[Provided data — start]
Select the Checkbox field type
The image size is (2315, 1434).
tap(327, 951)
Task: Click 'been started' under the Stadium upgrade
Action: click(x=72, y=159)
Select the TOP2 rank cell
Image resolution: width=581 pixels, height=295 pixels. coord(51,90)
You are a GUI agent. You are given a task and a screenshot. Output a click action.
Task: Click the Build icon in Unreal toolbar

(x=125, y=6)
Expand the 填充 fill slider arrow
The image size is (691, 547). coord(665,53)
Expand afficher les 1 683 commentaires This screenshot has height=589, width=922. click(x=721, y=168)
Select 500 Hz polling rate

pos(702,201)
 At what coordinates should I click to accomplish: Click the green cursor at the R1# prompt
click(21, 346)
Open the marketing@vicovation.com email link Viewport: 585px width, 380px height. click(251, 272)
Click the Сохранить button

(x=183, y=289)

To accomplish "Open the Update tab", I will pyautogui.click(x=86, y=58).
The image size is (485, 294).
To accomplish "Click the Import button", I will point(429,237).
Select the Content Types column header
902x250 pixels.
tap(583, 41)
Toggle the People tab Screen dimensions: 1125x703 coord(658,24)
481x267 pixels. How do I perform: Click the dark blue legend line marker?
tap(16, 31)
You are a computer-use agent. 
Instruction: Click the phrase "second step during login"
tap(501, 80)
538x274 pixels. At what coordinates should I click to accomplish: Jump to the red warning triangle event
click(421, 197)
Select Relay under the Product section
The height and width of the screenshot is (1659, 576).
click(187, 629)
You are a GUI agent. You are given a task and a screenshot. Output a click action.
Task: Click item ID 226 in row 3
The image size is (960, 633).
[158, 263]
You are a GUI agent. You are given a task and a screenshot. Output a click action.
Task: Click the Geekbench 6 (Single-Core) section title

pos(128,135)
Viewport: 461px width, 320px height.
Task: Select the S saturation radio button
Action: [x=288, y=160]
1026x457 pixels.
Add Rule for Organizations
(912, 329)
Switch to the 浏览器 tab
[Provided data — finish]
= About this exercise =
Look over the entries above. Copy every line that contains the word "Open".

= Reply =
Open the marketing@vicovation.com email link Viewport: 585px width, 380px height. click(251, 272)
To accomplish "Open the Update tab", I will pyautogui.click(x=86, y=58).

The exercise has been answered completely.